The clinical stage is typically divided into three phases, labelled with Roman numerals:
- Phase I: Testing in healthy volunteers.
- Phase II: Testing in a small group of patients.
- Phase III: Testing in a larger patient group to demonstrate effectiveness and safety.
After approval, additional research often continues in Phase IV (post-marketing) to monitor long-term safety and effectiveness in daily use.
Thorough, long-term testing for safety and effectiveness
In nearly all development trajectories, each of these stages is followed carefully to assess the quality, safety, and effectiveness of the drug. Only once sufficient evidence is available can marketing authorisation be requested.
These development phases often take many years. Step by step, more certainty is gained about safety, and risks are minimised. For example, researchers only scale up (to larger groups or higher doses) when there is enough evidence that it can be done safely.
Why medicine development is so costly
Developing a new medicine costs between $200 million and $2.6 billion. Phase III — large-scale testing in patients — is particularly expensive. And only 10–20% of medicines that enter clinical testing eventually reach the market; the rest are discontinued.
Companies often need to recover the cost of failed development programmes through the few products that do succeed. This is frequently cited to justify high prices, even for medicines that were relatively cheap to develop. In addition, large amounts of investment capital are required. Since development is high-risk and takes many years, the cost of financing adds significantly to overall expenses.
The application process and what follows
Assessing a marketing application can take more than a year. Regulatory agencies such as the EMA, CBG, or FDA evaluate all documents and often request additional information. Even after a medicine is approved, further research usually continues (Phase IV), such as monitoring side effects and studying the drug’s effectiveness in specific patient groups.
With marketing authorisation, the manufacturer can sell the drug in the Netherlands. However, inclusion in the basic health insurance package is not automatic. For expensive medicines, additional evidence is often required to confirm cost-effectiveness. Depending on the product, extra applications may be needed to secure reimbursement.
The added complexity for rare diseases
The development of medicines for rare diseases is even more challenging. Small patient populations make large-scale trials difficult. In addition, many rare diseases progress slowly, so it takes longer to demonstrate results.
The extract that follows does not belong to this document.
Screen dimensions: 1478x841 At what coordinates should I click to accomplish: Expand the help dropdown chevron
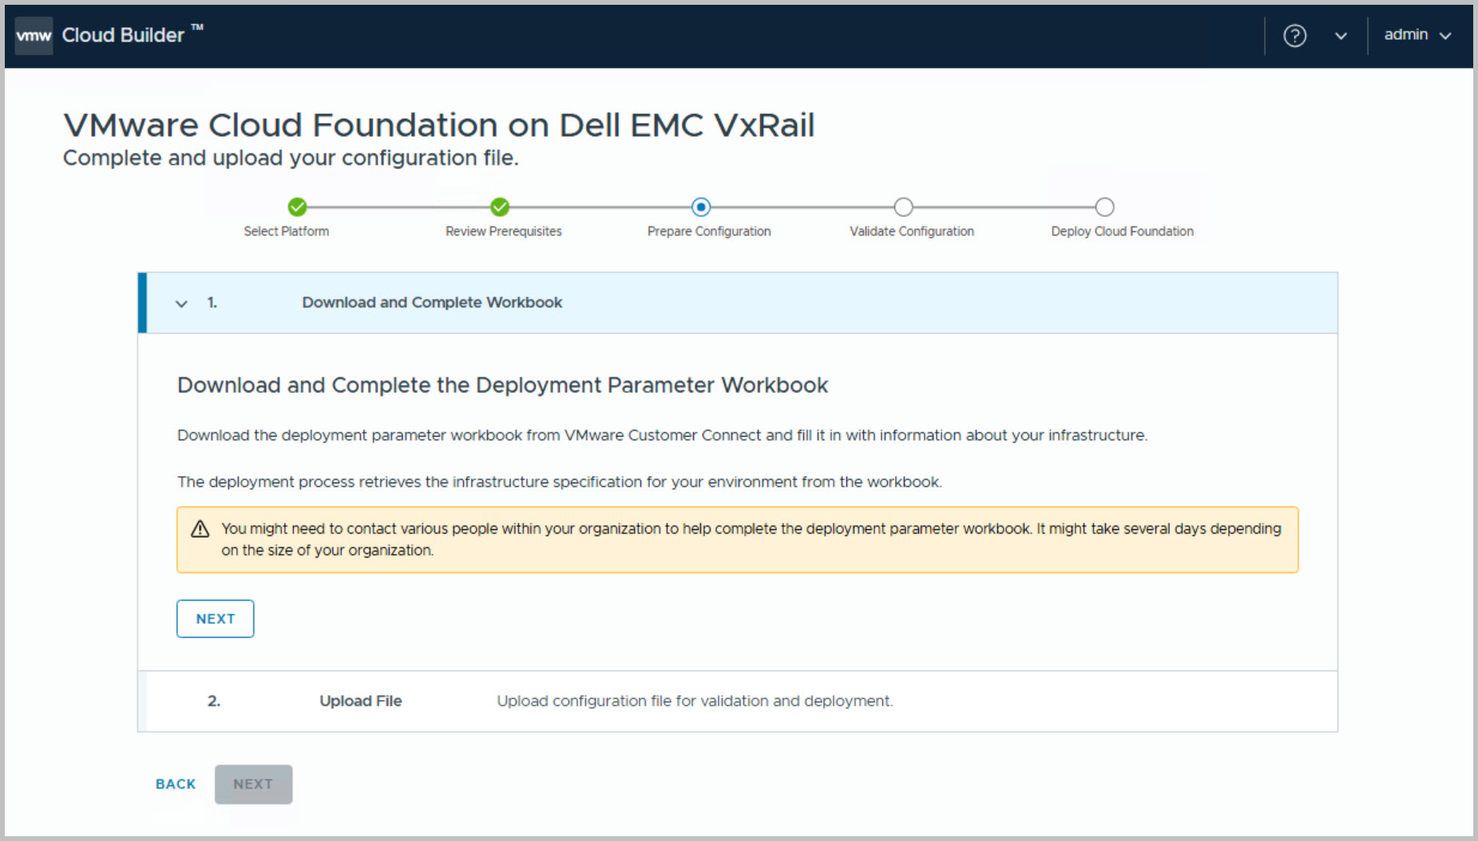[1341, 36]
Collecting sufficient evidence for safety and especially effectiveness can therefore be difficult and time-consuming.
To address these challenges, the EMA offers several alternative approval pathways, such as exceptional circumstances, conditional approval, and additional monitoring. There is also the orphan drug designation.
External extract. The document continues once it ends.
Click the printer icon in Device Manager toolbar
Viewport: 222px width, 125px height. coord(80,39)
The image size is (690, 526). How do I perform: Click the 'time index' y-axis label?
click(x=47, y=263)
Orphan drug designation and market access
The orphan drug designation (EU Regulation 141/2000) provides developers of medicines for rare diseases with certain incentives, including ten years of market exclusivity. During that time, no competitor may receive approval for a similar product for the same indication.
This regulation has led to the approval of over 200 orphan medicines in the EU — products that otherwise might never have been developed. This is a major gain for patients. At the same time, this exclusivity raises questions about affordability and accessibility.
Conclusion
The development of medicines for rare diseases is crucial, but also highly complex. It requires a careful balance between societal value, scientific evidence, affordability, and sustainable access. Policy measures, innovative funding models, and close cooperation between public and private sectors are essential to bridge the gap between unmet medical need and real-world availability.